* THE REQUEST
Revise the rows starting at the line containing "This screenshot has width=441, height=470." and ending at the line containing "click(193, 50)", replacing "column header" with "column title" and leaving everything else unchanged.

* MATERIAL SHOWN
* START *
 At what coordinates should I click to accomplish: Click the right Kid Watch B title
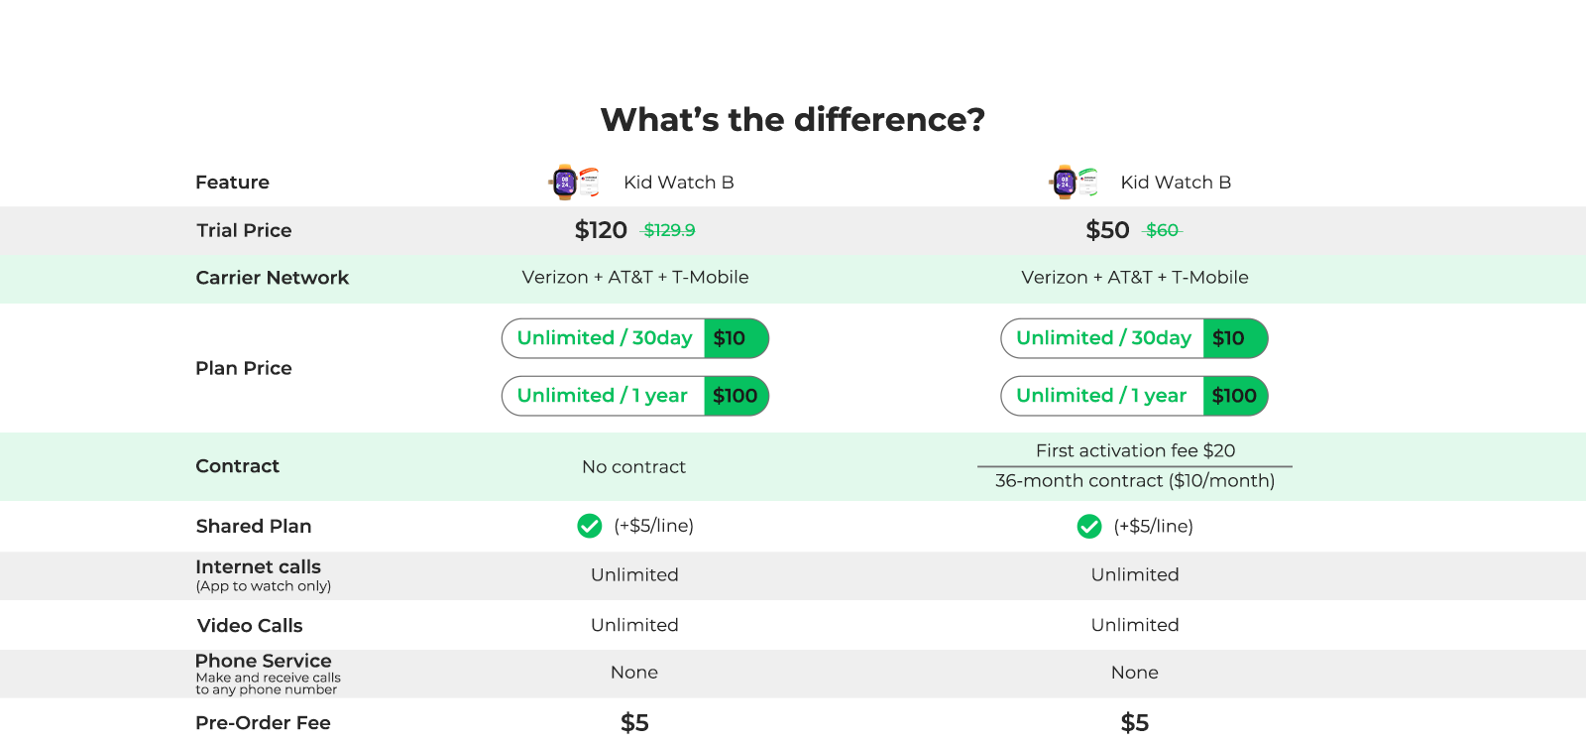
* END *
* START *
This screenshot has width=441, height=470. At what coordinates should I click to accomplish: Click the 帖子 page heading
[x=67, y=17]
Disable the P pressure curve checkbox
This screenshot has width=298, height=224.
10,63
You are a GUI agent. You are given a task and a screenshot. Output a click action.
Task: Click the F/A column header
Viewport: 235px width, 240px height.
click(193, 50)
* END *
* RESULT OF THE EXERCISE
This screenshot has width=441, height=470. At what coordinates should I click to accomplish: Click the 帖子 page heading
[x=67, y=17]
Disable the P pressure curve checkbox
This screenshot has width=298, height=224.
10,63
You are a GUI agent. You are given a task and a screenshot. Output a click action.
Task: Click the F/A column title
Viewport: 235px width, 240px height.
click(193, 50)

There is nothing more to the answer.